Apache Spark, a Fast Engine for Large-scale Data Processing

Apache Spark is a fast open source distributed cluster computing framework. Apache Spark is a popular tool for big data analytics. Spark was designed to be used on a variety of architectures and with multiple programming languages. Spark  can run Wimdows, Linux, Mac OS and other UNIX-like systems. The software can run standalone or as a part of a cluster.

 

Spark provides an optimized in-memory data processing engine which can perform ETL, machine learning, analytics, and graph processing on big volumes of data and high-level APIs for such programming languages as SQL, R, Java, Python, and Scala. The system also supports a number of higher-level tools like Spark Streaming for performing streaming analytics, Graph X for graph processing, MLlib for machine learning, and Spark SQL for processing structured data and SQL.

 

Spark requires a distributed storage system and a cluster manager. For cluster management, Spark provides support for Apache Mesos, Hadoop YARN as well as for a native Spark cluster. As to distributed storage, Spark can integrate with a variety of commercial and open source data storage solutions such as MapR File System, Hadoop Distributed File System, Amazon 3S, Casandra, Kudu, OpenStack Swift and allows implementation of a custom solution.

 

Currently, the Spark project stack consists of Spark Core and 4 libraries that are optimized to meet the specific requirements of 4 different use cases.
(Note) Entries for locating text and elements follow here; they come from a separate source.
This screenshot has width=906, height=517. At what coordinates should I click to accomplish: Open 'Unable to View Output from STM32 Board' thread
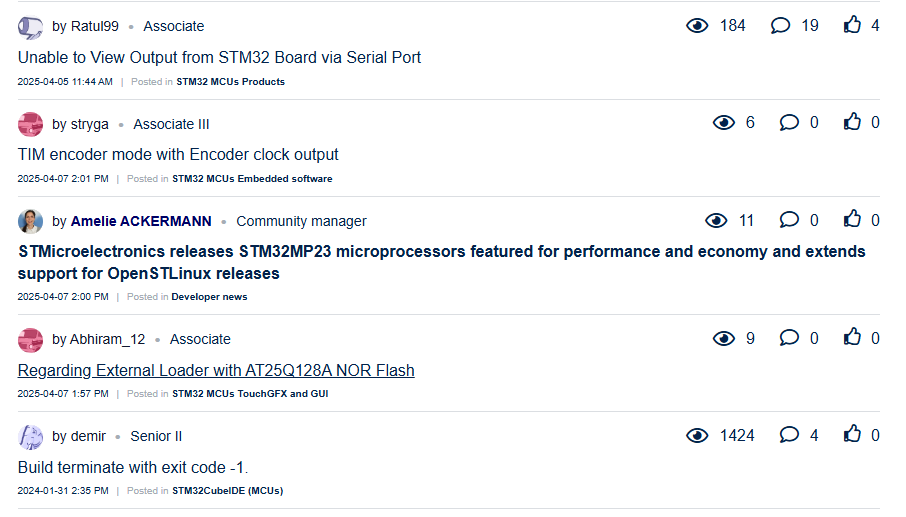[x=219, y=58]
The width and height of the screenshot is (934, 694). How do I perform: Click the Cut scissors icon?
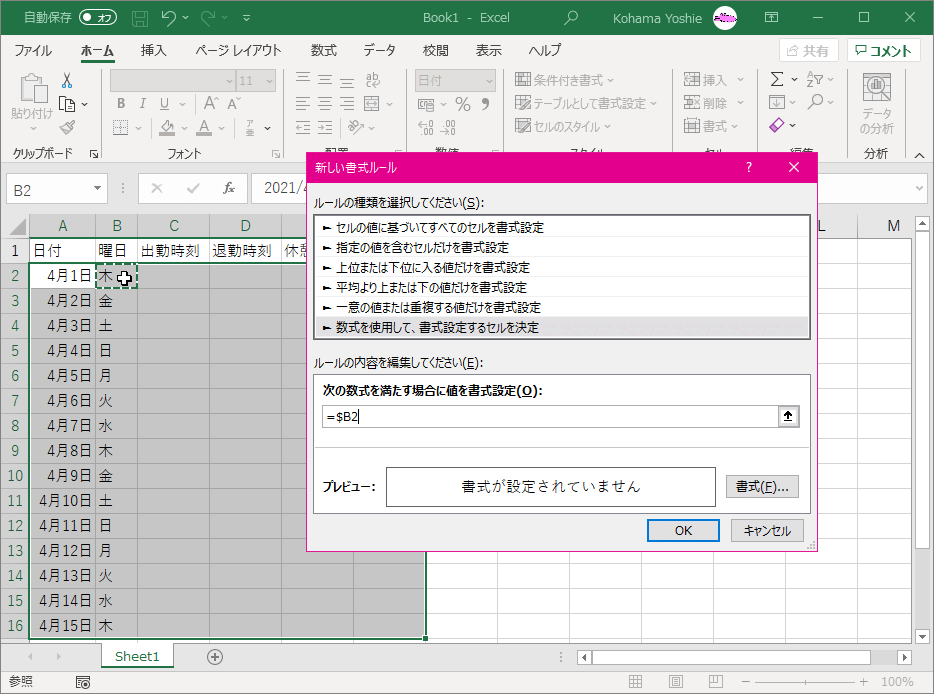point(67,80)
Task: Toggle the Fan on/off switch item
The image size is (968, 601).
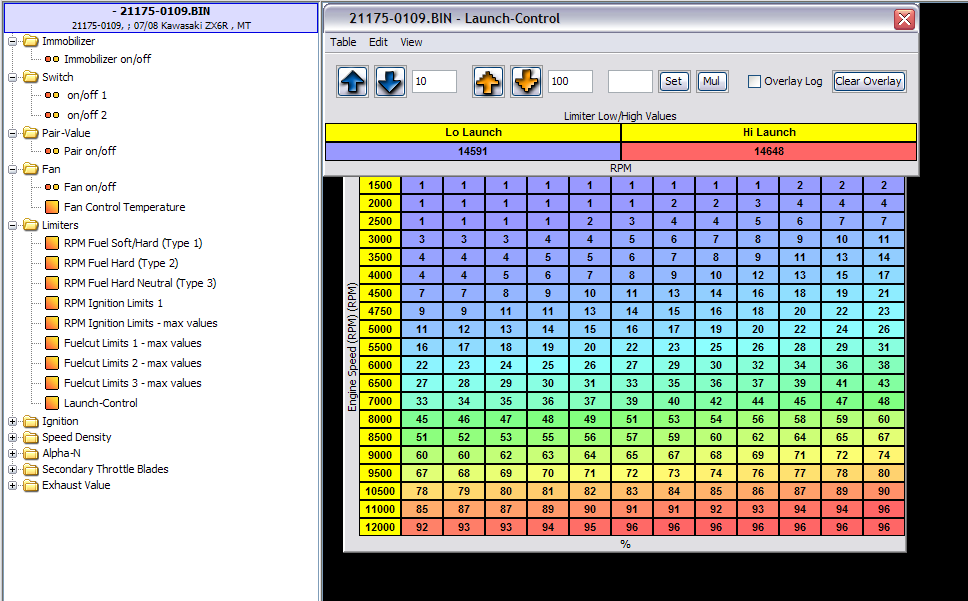Action: pyautogui.click(x=89, y=187)
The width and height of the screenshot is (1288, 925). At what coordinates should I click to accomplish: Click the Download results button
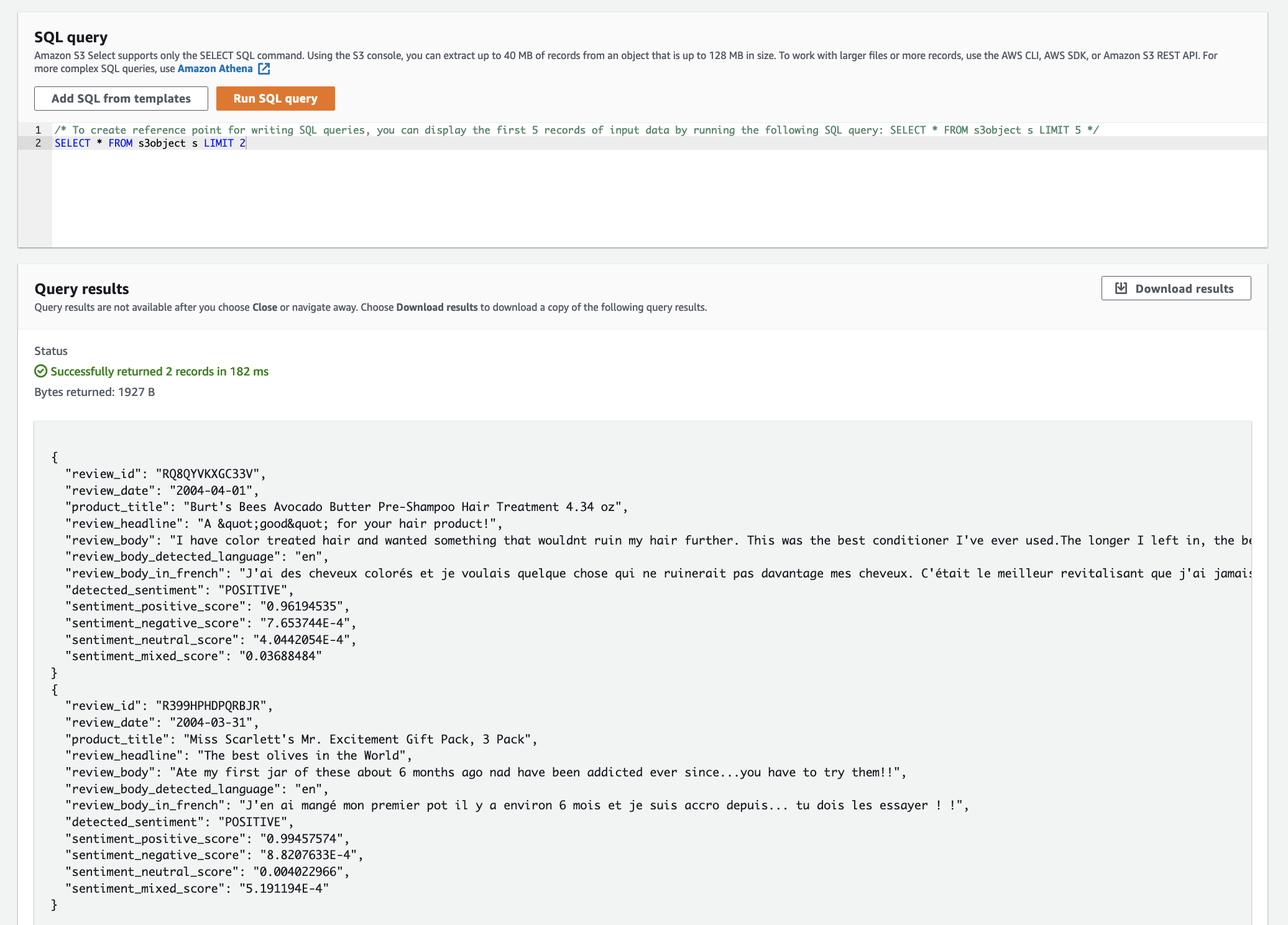1175,288
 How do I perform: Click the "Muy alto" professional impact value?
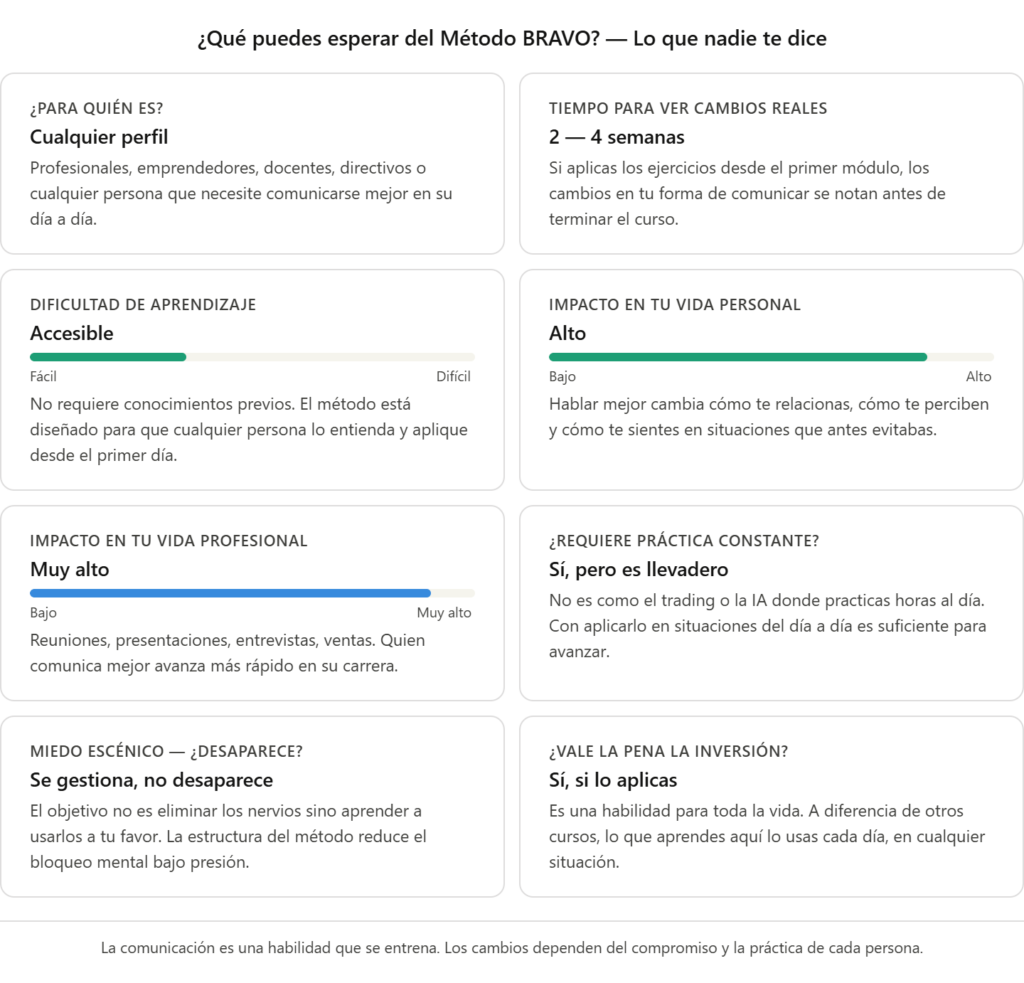coord(70,569)
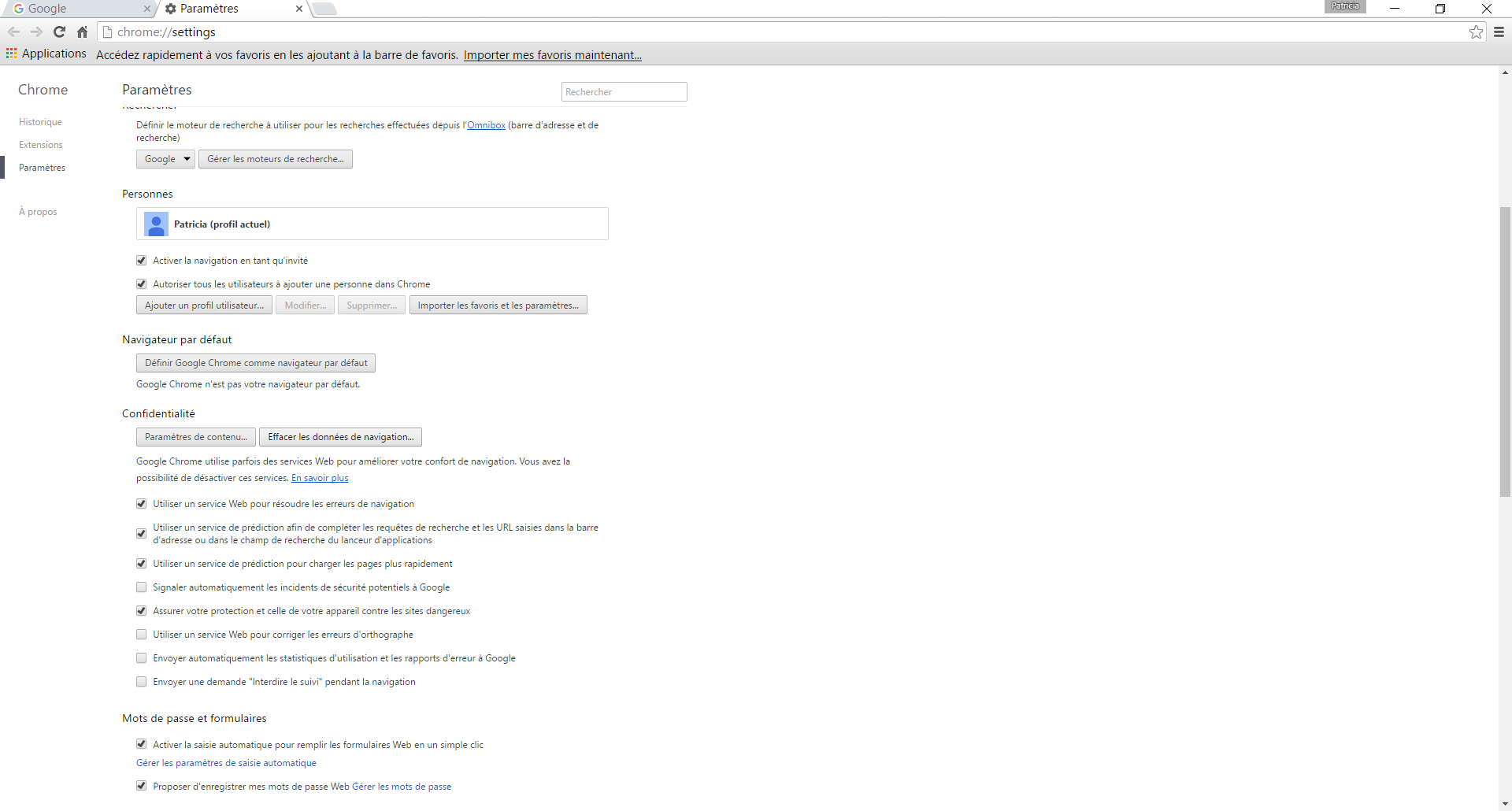Click the vertical page scrollbar thumb

click(1505, 351)
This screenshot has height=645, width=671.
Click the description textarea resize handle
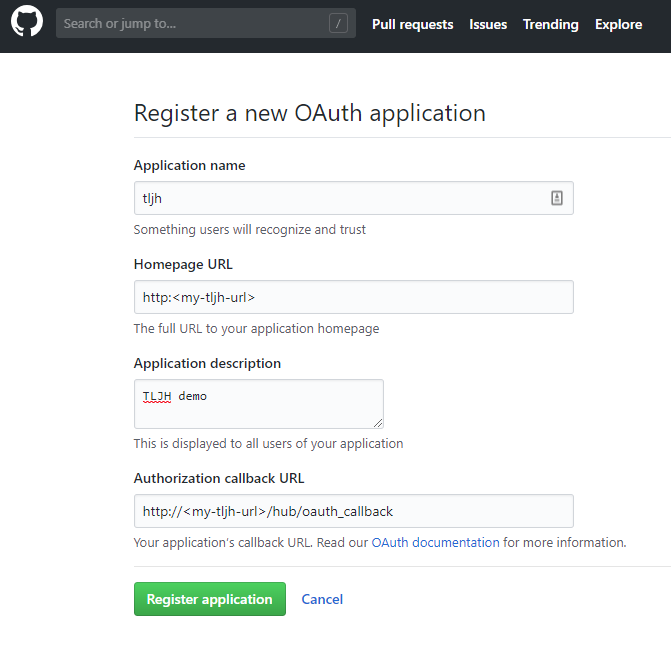(x=378, y=423)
Applications typically require Spark Core that is the Spark engine and one of these libraries or a combination of libraries.

 

  • Spark Core provides management functions such as task dispatching and scheduling. It depends on the Resilient Programming Dataset, a programming abstraction that supports in-memory data storage.
  • MLlib is a scalable machine learning library that uses common statistics and machine learning algorithms.
  • Spark Streaming module ensures processing of streaming data and can be integrated with established data stream sources like Kafka and Flume.
  • Spark SQL works with structured data and supports workloads combining typical SQL database queries and analytics based on algorithms.
  • GraphX provides computation and analysis over graphs of data and includes many widely known algorithms, for example, PageRank.